Черный ящик - Амос Оз Страница 34
Черный ящик - Амос Оз читать онлайн бесплатно
Я читала и перечитывала твой концентрированный семинарский курс: цветы- хищники, Бернанос, и Экклесиаст, и Иисус, и «взявший меч от меча и погибнет» – тут уж и я вся задрожала от холода. Точно, как ты – в ту ночь воющих сирен в Чикаго. Хотя у нас стояла теплая, как молоко, летняя иерусалимская ночь, без молний и бурь на озерах, и только собаки заливались лаем на краю пустыни.
Ну, где мне спорить с тобой! Твой отточенный ум всегда действует на меня, как лай пулемета: точный разящий залп фактов, выводов и комментариев, после которых уже не подняться. И все же на сей раз я буду сопротивляться. Иисус и Бернанос правы, а ты и Экклесиаст заслуживаете, быть может, только жалости: есть в мире счастье, Алек, а страдание – это отнюдь не противоположность счастью, а лишь узкий переход, который приходится преодолевать, согнувшись, ползком, продираясь среди зарослей крапивы, к тихой лесной опушке, залитой лунным серебром.

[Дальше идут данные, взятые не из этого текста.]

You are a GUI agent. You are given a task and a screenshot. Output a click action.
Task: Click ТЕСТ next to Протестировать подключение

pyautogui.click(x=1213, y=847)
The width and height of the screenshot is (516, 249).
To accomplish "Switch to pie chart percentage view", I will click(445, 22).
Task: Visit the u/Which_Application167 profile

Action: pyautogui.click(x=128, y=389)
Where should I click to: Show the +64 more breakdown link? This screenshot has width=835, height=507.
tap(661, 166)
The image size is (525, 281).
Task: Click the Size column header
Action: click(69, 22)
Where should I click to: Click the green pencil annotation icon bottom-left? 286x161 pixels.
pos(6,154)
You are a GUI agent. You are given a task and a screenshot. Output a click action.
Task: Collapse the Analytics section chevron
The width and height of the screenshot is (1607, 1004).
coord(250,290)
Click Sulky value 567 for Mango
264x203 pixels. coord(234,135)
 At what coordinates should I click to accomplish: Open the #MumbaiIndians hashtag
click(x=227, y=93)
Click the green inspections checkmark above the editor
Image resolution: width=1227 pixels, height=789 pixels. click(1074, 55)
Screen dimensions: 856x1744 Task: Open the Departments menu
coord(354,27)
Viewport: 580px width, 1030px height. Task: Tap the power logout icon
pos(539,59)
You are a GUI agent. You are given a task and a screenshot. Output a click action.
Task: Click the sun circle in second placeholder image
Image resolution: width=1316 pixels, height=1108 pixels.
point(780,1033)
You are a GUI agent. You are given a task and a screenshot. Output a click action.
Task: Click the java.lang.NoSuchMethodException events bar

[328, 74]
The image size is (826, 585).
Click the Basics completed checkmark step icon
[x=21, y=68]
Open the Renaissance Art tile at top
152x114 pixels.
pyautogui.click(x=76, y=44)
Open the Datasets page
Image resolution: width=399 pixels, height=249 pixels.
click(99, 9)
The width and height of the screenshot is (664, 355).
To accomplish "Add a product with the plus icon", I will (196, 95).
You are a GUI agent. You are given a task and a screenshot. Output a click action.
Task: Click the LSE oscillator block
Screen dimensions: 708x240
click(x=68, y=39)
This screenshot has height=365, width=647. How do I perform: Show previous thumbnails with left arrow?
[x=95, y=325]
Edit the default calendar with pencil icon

Ты наверняка помнишь знаменитую фразу, которой открывается "Анна Каренина", – Толстой рядится там в мантию эдакого всепрощающего, умиротворенного божества, парящего над хаосом, обуздавшего свой гнев, исполненного милосердия, – и с высот своих он провозглашает, что все счастливые семьи похожи друг на друга, а каждая несчастливая семья несчастлива по-своему. При всем моем почтении к Толстому, я убеждена, что верно обратное: несчастные в большинстве своем погружены в банальные переживания, вся жизнь их – скучное обыденное воплощение одного из четырех-пяти стандартных страданий, затертых многократным употреблением. Тогда как счастье – это редкий, хрупкий, как китайская ваза, сосуд, и те немногие, что достигали счастья, высекали или выгравировывали его, штрих за штрихом, на протяжении многих лет, каждый – по своему образу и подобию, каждый – в соответствии со своим пониманием его. И счастье одного человека не похоже на счастье другого. В нем переплавлены и страдания, и обиды. Так выплавляется, освобождаясь от шлаков, золото. Есть счастье на свете, Алек, даже если оно более эфемерно, чем мимолетный сон. Да, для тебя оно недостижимо. Оно далеко от тебя, как звезда от крота. Не «удовлетворение от полученного подтверждения» твоей научной гипотезы, не слава, не карьера, не победа и власть, не капитуляция и покорность, – а трепет слияния. Растворение своего «я» в ближнем. Так жемчужница обнимает инородное тело и, раненная им, превращает его в свою жемчужину, меж тем как все обволакивают и омывают теплые воды. За всю жизнь ты ни разу не испытал такого полного растворения. Когда тело твое – это арфа, струны которой перебирают пальцы души. Когда тот, «другой», и твое «я», слившись, становятся единым коралловым рифом. Или когда капли, стекающие со сталактита на сталагмит, медленно-медленно наращивают его, пока оба они не сольются воедино.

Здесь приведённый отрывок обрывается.